(Data for review):
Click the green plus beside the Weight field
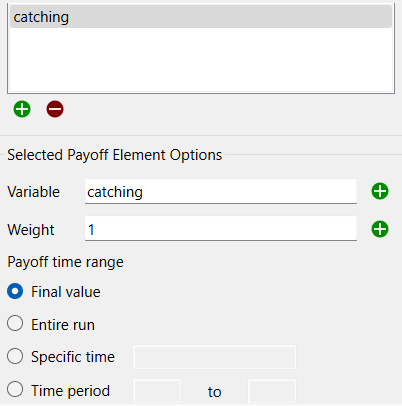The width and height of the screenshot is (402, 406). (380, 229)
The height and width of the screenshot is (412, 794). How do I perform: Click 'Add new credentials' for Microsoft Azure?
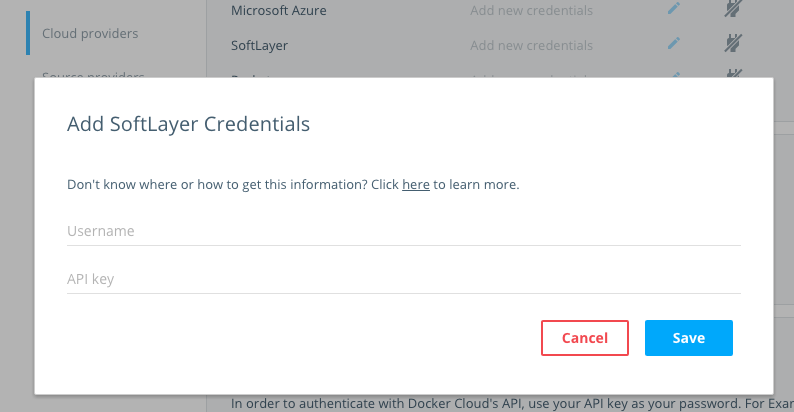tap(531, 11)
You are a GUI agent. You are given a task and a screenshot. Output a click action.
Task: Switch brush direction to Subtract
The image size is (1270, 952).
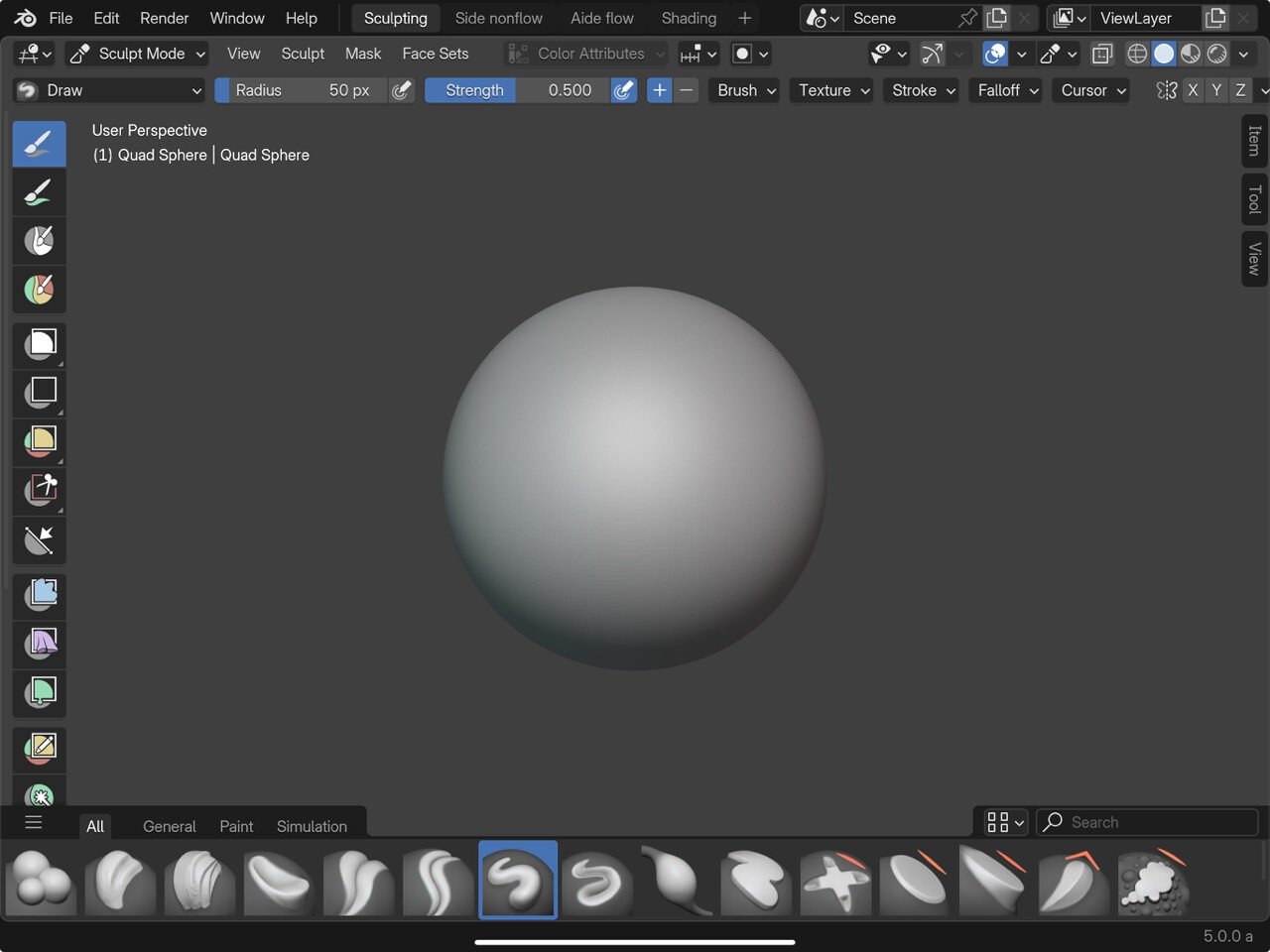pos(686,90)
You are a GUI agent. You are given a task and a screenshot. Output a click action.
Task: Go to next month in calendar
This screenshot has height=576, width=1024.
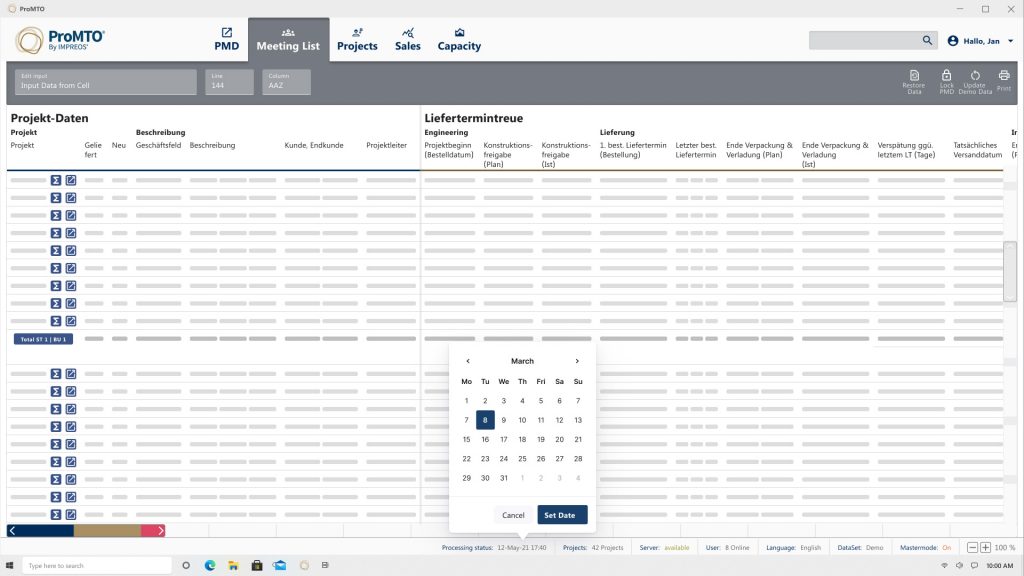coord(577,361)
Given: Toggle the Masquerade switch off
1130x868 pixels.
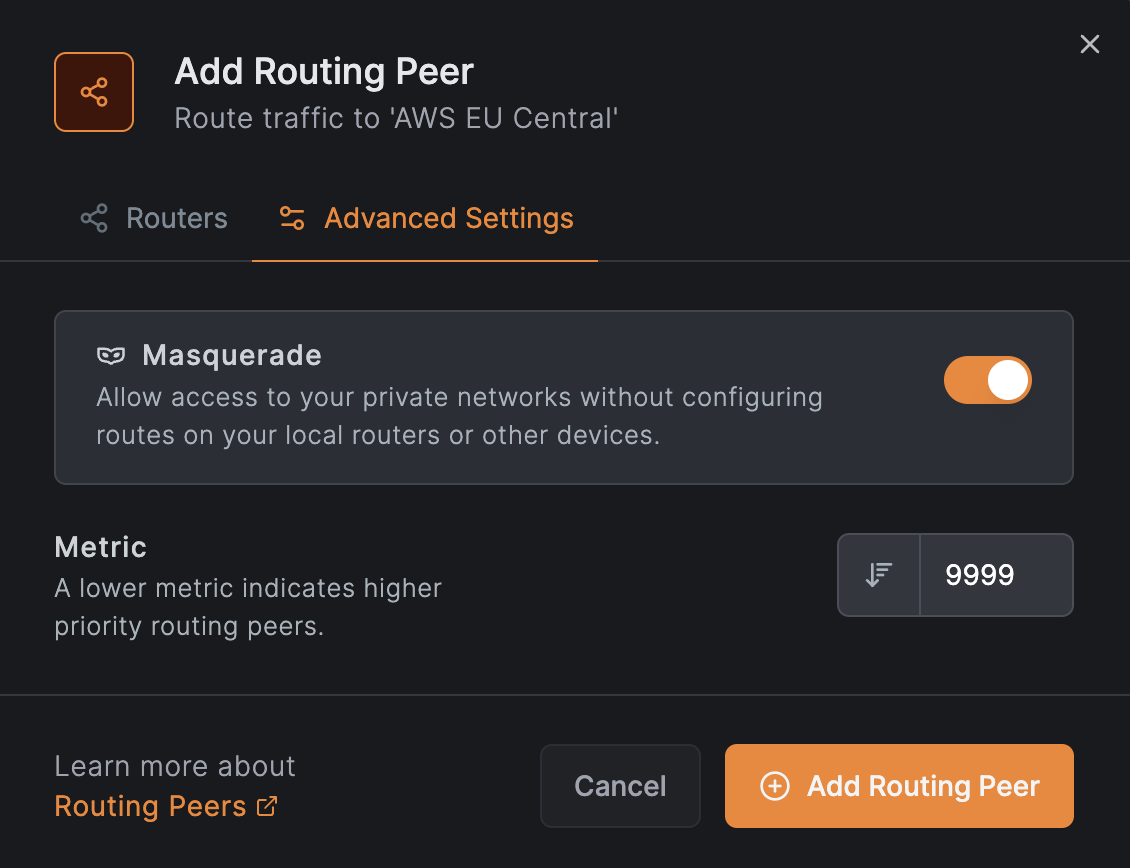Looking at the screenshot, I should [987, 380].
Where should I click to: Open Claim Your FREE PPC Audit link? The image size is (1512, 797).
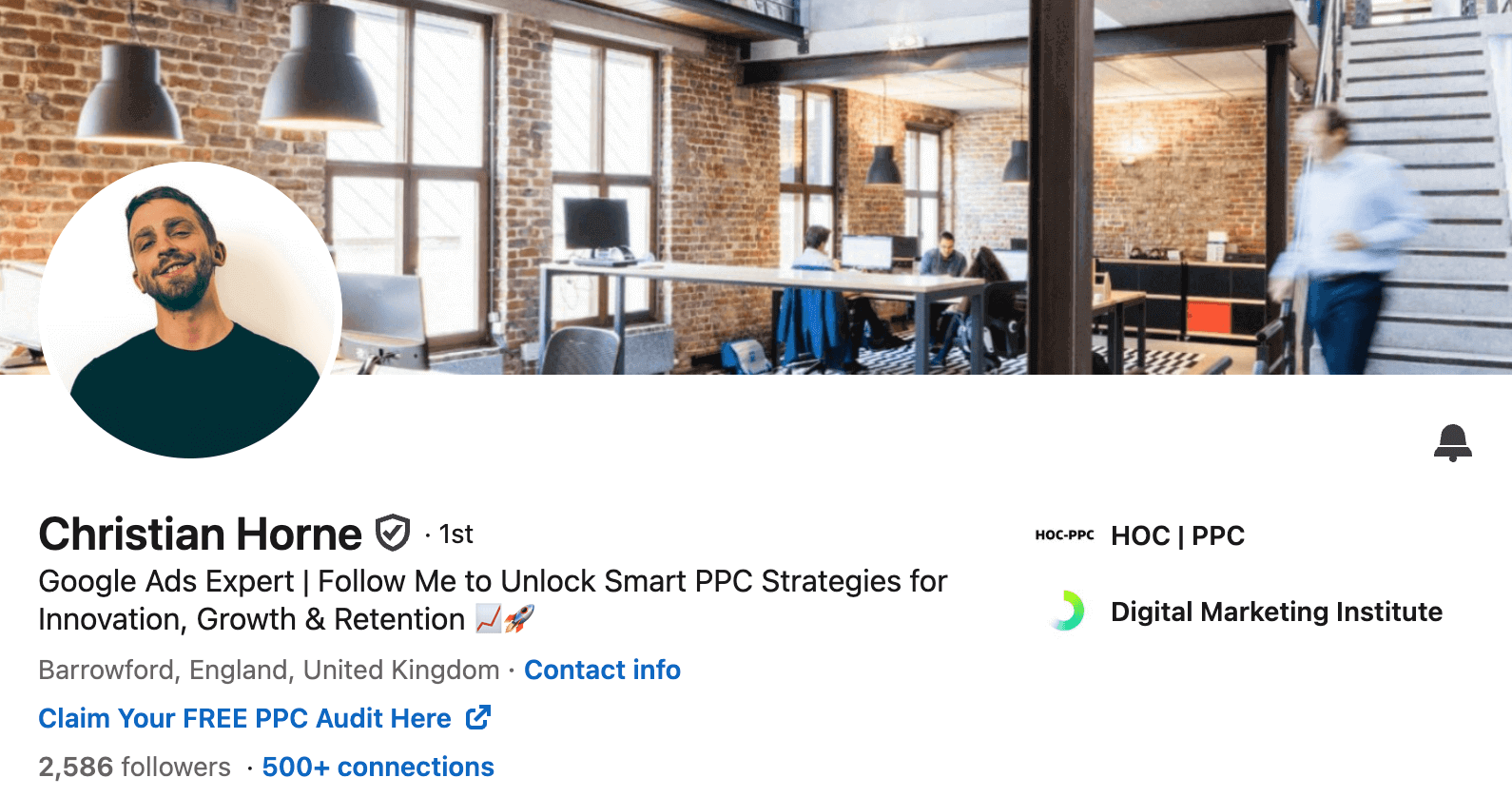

(Directions): What you return should be all of the material above, exactly, and none of its pictures.

(Answer section):
Click the green plus beside the Weight field
The width and height of the screenshot is (402, 406). (380, 229)
The height and width of the screenshot is (412, 794). How do I perform: Click 'Add new credentials' for Microsoft Azure?
tap(531, 11)
You are a GUI agent. You are given a task and a screenshot. Output a click action.
Task: Switch brush direction to Subtract
The image size is (1270, 952).
pos(686,90)
You are a GUI agent. You are given a task and a screenshot. Output a click action.
Task: Go to next month in calendar
This screenshot has height=576, width=1024.
coord(577,361)
Given: Toggle the Masquerade switch off
1130x868 pixels.
Looking at the screenshot, I should [987, 380].
Where should I click to: Open Claim Your FREE PPC Audit link? The image size is (1512, 797).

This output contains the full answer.